Теперь, после смерти Слуцкого, я перечитываю это стихотворение с каким-то особым чувством. Вернувшись в Москву, листал старую телефонную книжку и вычеркивал тех, кого уже нет, в том числе Слуцкого. Это большая недостача — не только для меня лично. Но и не только для поэзии.

Как бы это лучше пояснить?

Легко быть гласным в эпоху гласности, а поэзия Слуцкого была гласной в эпоху всеобщего безгласия, когда безмолствовал не только народ, но и перебздевшая муза.
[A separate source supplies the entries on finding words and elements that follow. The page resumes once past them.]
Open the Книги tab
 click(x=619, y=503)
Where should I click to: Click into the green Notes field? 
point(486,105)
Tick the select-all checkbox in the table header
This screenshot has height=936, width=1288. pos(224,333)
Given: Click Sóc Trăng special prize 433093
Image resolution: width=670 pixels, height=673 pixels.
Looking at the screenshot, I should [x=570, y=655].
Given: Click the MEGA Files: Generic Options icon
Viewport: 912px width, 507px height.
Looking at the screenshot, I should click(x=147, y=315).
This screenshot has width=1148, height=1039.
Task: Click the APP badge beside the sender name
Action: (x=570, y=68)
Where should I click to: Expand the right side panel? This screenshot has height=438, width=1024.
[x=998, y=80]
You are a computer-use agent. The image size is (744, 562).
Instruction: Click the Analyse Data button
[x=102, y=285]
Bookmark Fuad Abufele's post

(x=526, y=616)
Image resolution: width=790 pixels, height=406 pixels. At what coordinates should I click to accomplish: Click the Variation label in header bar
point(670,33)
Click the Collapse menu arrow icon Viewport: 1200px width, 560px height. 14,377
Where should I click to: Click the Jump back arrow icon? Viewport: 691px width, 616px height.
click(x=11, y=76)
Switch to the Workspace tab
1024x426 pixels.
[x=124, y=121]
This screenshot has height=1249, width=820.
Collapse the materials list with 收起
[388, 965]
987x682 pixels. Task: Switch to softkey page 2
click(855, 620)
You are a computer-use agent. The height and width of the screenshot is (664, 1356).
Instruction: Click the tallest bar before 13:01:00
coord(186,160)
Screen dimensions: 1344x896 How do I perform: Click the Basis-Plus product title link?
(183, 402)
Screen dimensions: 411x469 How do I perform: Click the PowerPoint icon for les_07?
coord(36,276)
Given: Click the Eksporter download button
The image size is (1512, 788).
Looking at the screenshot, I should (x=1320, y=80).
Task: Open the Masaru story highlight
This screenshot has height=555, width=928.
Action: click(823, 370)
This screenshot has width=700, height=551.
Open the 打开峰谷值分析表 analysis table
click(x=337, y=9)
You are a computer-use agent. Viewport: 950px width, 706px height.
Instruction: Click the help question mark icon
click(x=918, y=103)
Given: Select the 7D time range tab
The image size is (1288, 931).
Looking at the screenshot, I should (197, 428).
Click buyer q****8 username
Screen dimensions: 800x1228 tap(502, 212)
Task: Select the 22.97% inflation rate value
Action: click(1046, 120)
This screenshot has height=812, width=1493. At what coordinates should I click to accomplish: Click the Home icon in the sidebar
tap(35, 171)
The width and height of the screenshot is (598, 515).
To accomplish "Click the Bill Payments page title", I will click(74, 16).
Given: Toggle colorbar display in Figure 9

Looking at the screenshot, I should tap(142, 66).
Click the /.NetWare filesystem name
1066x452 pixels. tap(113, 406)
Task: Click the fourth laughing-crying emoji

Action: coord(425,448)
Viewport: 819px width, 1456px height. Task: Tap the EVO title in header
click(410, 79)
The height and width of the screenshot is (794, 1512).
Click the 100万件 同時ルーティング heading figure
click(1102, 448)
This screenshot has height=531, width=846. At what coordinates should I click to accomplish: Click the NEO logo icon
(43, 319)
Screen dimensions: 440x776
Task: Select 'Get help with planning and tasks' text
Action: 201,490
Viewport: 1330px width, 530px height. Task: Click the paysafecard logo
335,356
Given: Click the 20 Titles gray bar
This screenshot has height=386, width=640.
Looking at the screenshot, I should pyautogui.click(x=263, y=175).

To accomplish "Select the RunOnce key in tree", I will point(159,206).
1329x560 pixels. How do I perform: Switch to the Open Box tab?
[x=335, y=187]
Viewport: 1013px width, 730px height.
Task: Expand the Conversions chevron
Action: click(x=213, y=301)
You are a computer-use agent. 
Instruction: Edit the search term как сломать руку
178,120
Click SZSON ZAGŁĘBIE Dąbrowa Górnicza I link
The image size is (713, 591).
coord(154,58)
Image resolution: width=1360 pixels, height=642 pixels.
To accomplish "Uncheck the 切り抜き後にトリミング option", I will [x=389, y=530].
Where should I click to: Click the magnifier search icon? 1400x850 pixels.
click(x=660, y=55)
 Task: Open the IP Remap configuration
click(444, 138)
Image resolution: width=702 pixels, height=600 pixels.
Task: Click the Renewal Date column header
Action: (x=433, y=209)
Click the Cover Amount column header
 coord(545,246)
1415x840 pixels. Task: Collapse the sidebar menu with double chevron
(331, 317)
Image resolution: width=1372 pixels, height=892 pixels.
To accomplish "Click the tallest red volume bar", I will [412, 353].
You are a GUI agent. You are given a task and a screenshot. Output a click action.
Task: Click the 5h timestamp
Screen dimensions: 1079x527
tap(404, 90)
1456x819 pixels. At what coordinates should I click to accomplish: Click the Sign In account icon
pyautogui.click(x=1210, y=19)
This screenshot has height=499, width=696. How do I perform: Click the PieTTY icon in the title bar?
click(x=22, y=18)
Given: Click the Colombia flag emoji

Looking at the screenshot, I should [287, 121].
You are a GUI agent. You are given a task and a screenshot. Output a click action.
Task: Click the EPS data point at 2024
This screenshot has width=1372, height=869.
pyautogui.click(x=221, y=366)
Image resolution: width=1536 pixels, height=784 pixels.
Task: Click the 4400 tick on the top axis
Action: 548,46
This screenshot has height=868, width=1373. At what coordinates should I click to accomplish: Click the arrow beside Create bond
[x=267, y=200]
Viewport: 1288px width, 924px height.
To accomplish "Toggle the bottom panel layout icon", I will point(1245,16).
Я еще без поправок эту книгу издам.

Издал. Посмертно. Только кому она теперь нужна, эта бесцензурная великая книга?

В отличие от других «военных» поэтов Борис Слуцкий был в поэзии представителем не только поколения, но скорее времени. Его исторические стихи — послание в будущее, тому самому «читателю в потомстве», о котором мечтал Баратынский. Напряженно и чутко вглядывался он в людей моложе его, пытаясь угадать по их лицам будущее, ибо прошлого и настоящего ему было уже недостаточно. Отчасти этим я объясняю и нашу с ним восьмилетнюю дружбу: он рвал со многими сверстниками и тянулся к молодым. А я жил в мире, где все меня старше: младший современник. Ну да, из породы младотурков, что не преминул заметить Слуцкий.

Его поэтическая дальнозоркость сработала не только на вчерашний день, но и на завтрашний, который он угадал и предсказал в стихотворении, посвященном моему поколению — сороковикам: моим друзьям Бродскому, Довлатову, Шемякину, да и нам с Леной — Клепиковой и Соловьеву. Поколение, о котором, даст Бог, я еще напишу мой следующий метафизический роман, который так и называется «Быть Владимиром Соловьевым», где «владимирсоловьев» надо писать слитно, потому как имя нарицательное, а не собственное. А стихотворение Слуцкого про нас так и называется — «Последнее поколение».